Long ago on the plains of Shinar (Genesis 11) God’s children met to do great things: to build a name for themselves and make of themselves a great nation by building a tower to the heavens. They did not concern themselves with God’s will for their life on earth, nor did they seek his guidance and help in this matter. They were working at cross-purposes with God. God confused their language and defeated their plan and purpose. Men cannot break God’s laws. They can only break themselves in the effort.

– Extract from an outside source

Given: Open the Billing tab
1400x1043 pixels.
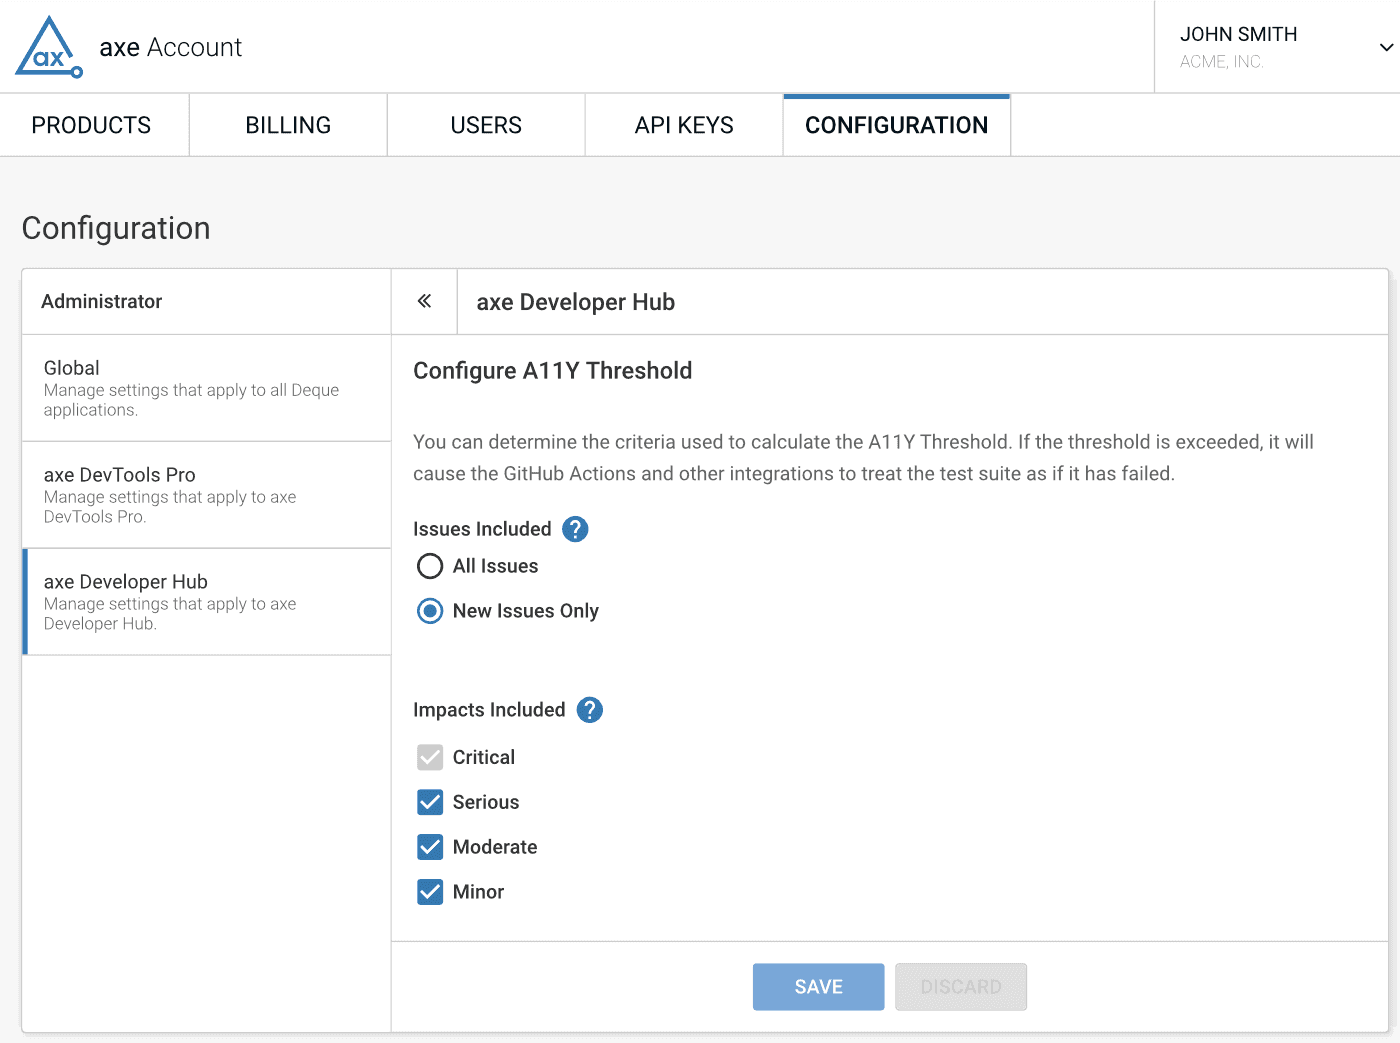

Centuries later a small band of disciples spent many days in prayer, waiting to receive the leadership of his Spirit and the divine help he could so ably give them (Acts 1). They wanted his will done on earth as in heaven. They wanted to magnify his name and that of his only begotten Son. They were willing to be sacrificed for the glory of God and the accomplishment of his eternal purpose. They wanted to work with God and Christ in the building of that great spiritual building called the church (Matthew 16:18), that man might truly have the hope of reaching heaven. This little band could not rely upon their political influence, academic achievements and financial wealth. These are the things we trust in so much as we seek to do our part of the Lord’s work. God help us to use our educational advantages, our “political pull”, and our financial resources for his glory and honor. But may he deliver us from trusting in such things to guarantee victory.
God helped those disciples because they were doing his will. He removed the language barrier for their sake and the sake of the work they were trying to do which he had asked them to do (Acts 2). With all our new devices and helps in doing the Lord’s work, let us not forget to pray and seek his help. If what we are doing is something we cannot honestly pray to him about, or something that he would be unwilling to endorse and to help, then, chances are, we ought to leave it alone and occupy our energies with things he has promised to bless.
“Let us therefore draw near with boldness unto the throne of grace, that we may receive mercy, and grace to help us in time of need” (Hebrews 4:16).
Conclusion:
Our God has a purpose, and a plan to achieve it. He has revealed the purpose and the plan to us and has called us to work with him. He has not left it all to us, but he has placed upon our hearts and in our hands that part which he judged wise for us to do. In love for him because of the gift of his only Son, let us do with our might what hands have been given to do.
“. . . to the intent that now unto the principalities and the powers in the heavenly places might be made known through the church the manifold wisdom of God, according to the eternal purpose which he purposed in Christ Jesus our Lord” (Ephesians 3:10-11).